Pulmonary surfactant is a complex mixture of lipids and proteins lining the alveolar air-water interface. By lowering the surface tension, pulmonary surfactant stabilizes the respiratory epithelium against physical forces tending to collapse it. Dysfunction of surfactant is associated with respiratory pathologies such as acute respiratory distress syndrome (ARDS) or meconium aspiration syndrome (MAS), where naturally occurring inhibitory agents reach the lung. We have already confirmed the higher resistance to inhibition of preparations combining pulmonary surfactant and polymers such as hyaluronan (HA) and the potential use of these additives to design new therapeutic surfactant preparations. In the present study we have analysed the effect of HA on the structure and surface behaviour of pulmonary surfactant complexes, in order to investigate the possible mechanism for HA-promoted reactivation. We have observed significant effects of HA on structural properties such as aggregation of surfactant membranes, or size, distribution and packing of segregated ordered lipid domains.
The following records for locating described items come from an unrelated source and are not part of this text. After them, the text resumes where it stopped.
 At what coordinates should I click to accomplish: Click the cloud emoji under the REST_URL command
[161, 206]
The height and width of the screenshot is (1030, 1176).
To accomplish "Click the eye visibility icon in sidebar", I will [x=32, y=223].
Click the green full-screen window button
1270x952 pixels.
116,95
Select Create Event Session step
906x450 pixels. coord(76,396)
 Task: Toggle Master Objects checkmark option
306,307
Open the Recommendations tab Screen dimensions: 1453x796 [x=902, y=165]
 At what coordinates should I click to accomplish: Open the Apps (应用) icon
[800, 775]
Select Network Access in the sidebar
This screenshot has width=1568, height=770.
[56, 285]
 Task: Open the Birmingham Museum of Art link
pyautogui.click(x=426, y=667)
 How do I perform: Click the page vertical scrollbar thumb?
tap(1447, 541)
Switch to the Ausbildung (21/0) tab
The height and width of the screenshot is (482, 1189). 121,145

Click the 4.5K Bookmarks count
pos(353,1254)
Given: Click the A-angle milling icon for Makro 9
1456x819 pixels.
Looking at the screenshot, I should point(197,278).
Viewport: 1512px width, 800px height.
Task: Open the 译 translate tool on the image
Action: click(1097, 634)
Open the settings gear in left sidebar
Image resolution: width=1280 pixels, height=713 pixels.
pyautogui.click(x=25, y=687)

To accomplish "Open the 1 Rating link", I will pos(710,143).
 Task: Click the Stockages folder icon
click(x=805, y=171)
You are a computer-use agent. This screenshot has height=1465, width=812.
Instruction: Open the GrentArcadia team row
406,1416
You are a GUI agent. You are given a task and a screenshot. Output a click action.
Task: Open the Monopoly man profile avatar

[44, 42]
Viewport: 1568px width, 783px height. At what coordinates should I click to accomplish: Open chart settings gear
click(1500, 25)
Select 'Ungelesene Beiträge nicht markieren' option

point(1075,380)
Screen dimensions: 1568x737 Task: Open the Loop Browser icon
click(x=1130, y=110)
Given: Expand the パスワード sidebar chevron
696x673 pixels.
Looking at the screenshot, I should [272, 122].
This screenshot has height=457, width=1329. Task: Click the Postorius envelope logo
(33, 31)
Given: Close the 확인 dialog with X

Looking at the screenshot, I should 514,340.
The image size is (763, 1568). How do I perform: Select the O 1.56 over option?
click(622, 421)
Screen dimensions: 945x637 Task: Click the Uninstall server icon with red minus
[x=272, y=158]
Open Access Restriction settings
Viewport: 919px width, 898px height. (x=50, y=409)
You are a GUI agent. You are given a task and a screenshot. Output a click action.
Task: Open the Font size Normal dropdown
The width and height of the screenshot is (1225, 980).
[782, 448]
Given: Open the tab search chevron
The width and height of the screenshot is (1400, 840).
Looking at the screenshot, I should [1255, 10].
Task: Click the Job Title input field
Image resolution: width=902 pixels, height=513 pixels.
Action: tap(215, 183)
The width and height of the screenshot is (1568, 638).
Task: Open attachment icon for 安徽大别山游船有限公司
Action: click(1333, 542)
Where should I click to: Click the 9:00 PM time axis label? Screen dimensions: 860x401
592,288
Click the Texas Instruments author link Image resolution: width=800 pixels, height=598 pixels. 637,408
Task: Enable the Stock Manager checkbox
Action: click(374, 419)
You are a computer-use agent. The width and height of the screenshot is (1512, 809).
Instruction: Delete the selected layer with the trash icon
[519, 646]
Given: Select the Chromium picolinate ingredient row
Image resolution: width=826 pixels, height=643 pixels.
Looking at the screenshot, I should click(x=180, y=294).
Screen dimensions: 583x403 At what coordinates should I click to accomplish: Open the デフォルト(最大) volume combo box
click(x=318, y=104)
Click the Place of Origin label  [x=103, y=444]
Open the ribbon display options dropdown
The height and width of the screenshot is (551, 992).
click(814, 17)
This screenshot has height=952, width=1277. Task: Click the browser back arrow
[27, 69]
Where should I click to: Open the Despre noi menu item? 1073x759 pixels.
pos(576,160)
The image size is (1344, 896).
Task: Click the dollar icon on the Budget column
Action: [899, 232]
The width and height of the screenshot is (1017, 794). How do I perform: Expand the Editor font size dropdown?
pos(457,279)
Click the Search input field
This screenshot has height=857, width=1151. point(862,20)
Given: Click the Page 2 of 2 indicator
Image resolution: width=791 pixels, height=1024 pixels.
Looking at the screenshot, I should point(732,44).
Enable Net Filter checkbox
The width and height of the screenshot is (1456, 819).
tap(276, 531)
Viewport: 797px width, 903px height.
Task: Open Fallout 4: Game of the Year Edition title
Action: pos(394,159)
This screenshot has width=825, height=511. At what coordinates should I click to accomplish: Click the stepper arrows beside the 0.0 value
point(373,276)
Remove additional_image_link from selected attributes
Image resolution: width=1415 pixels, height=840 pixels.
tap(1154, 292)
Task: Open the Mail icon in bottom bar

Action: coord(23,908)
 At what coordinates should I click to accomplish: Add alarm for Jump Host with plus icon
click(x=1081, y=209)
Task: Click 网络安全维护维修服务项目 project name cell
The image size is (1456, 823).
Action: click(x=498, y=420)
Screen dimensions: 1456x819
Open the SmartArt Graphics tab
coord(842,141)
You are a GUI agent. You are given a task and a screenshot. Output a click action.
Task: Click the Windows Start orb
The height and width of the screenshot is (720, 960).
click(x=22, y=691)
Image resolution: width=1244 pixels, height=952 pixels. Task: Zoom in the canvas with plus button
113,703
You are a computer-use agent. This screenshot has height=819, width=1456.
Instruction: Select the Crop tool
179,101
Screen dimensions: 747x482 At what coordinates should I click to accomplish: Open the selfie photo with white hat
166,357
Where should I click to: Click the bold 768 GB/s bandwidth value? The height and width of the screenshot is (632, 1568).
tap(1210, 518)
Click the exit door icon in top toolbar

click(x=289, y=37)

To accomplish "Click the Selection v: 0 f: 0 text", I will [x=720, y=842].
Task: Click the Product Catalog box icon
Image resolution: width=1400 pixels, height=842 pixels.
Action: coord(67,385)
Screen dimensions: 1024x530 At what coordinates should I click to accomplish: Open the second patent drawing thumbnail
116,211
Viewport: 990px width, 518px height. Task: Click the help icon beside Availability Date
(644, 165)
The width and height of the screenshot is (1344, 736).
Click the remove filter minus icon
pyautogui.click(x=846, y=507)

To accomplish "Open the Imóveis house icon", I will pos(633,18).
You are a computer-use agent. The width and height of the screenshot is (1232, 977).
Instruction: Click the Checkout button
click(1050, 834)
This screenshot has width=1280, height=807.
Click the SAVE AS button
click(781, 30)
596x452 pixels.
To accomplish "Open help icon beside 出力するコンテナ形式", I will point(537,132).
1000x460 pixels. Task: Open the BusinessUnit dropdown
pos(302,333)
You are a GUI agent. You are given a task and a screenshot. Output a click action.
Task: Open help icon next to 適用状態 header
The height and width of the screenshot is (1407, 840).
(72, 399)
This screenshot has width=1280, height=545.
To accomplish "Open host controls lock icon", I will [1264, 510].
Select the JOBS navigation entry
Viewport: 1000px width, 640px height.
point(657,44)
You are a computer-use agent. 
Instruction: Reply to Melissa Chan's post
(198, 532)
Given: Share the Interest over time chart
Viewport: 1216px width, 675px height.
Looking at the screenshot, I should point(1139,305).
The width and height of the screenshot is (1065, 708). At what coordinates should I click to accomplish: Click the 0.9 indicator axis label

We have also observed that HA promotes refining of surfactant composition, i.e. enrichment of pelletable large surfactant complexes in saturated phospholipids. Surprisingly, we have detected no apparent direct interaction between surfactant complexes and HA even though we have observed 100% of transfer of surfactant complexes into the interface only in the presence of this polymer. All of these irreversible changes in surfactant structure and activity are observed only upon pre-exposure of surfactant to polymer concentrations at which the polymer forms an entangled meshwork. We propose that the polymer meshwork is responsible for entropy-mediated changes in surfactant structure, which may enhance surfactant function and thus resistance to inactivation.